Return the items verbatim, starting at the line that contains "You are a GUI" and ending at the final line of the items. Omit the pictures from your response.

— START OF Supplied material —

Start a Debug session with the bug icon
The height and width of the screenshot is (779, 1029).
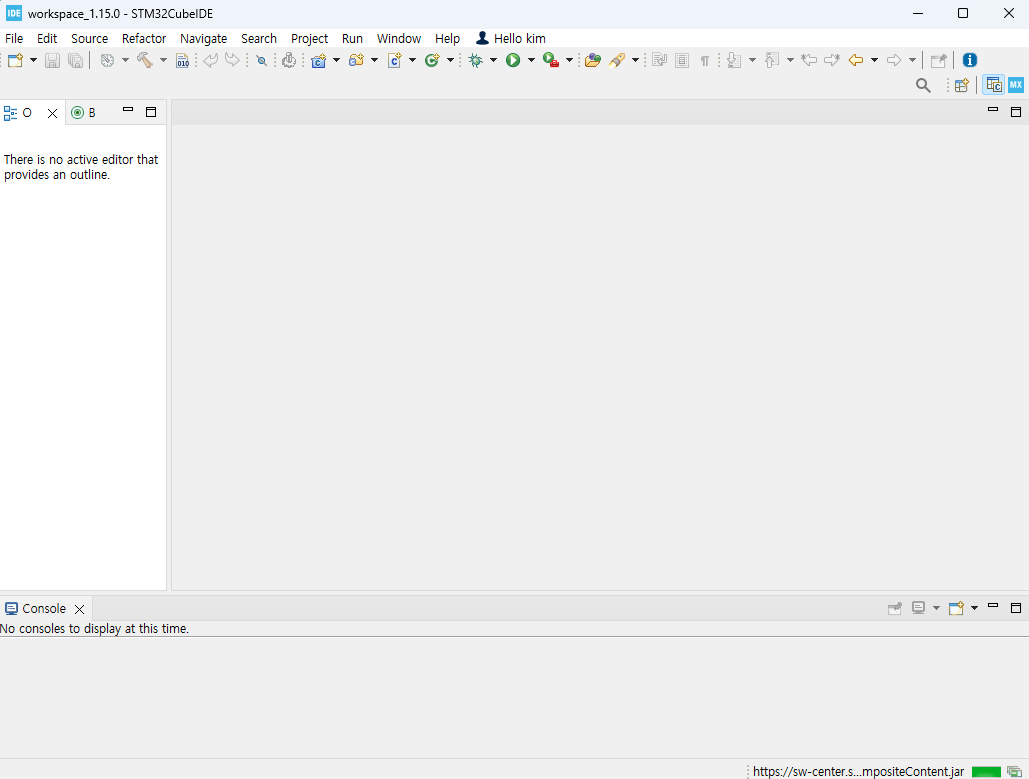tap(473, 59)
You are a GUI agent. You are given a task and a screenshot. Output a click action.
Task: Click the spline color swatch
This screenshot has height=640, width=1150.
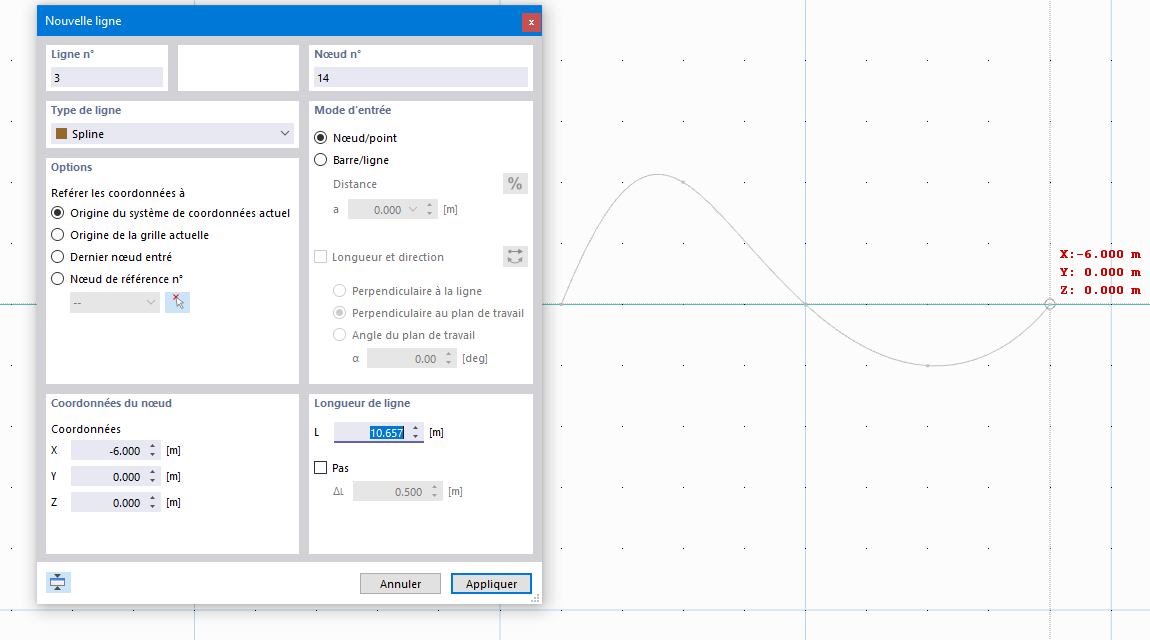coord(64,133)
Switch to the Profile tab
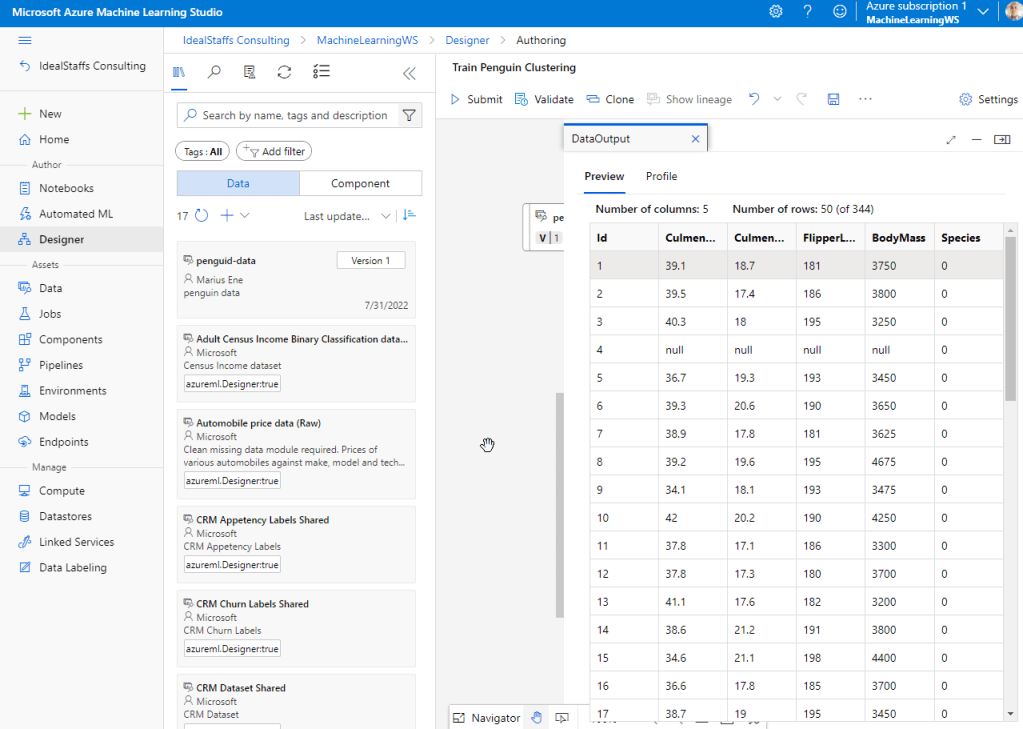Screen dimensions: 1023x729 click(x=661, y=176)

— END OF Supplied material —

The solution:
You are a GUI agent. You are given a task and a screenshot. Output a click action.
Task: Click the spline color swatch
This screenshot has height=640, width=1150.
coord(64,133)
Switch to the Profile tab
Screen dimensions: 1023x729 click(x=661, y=176)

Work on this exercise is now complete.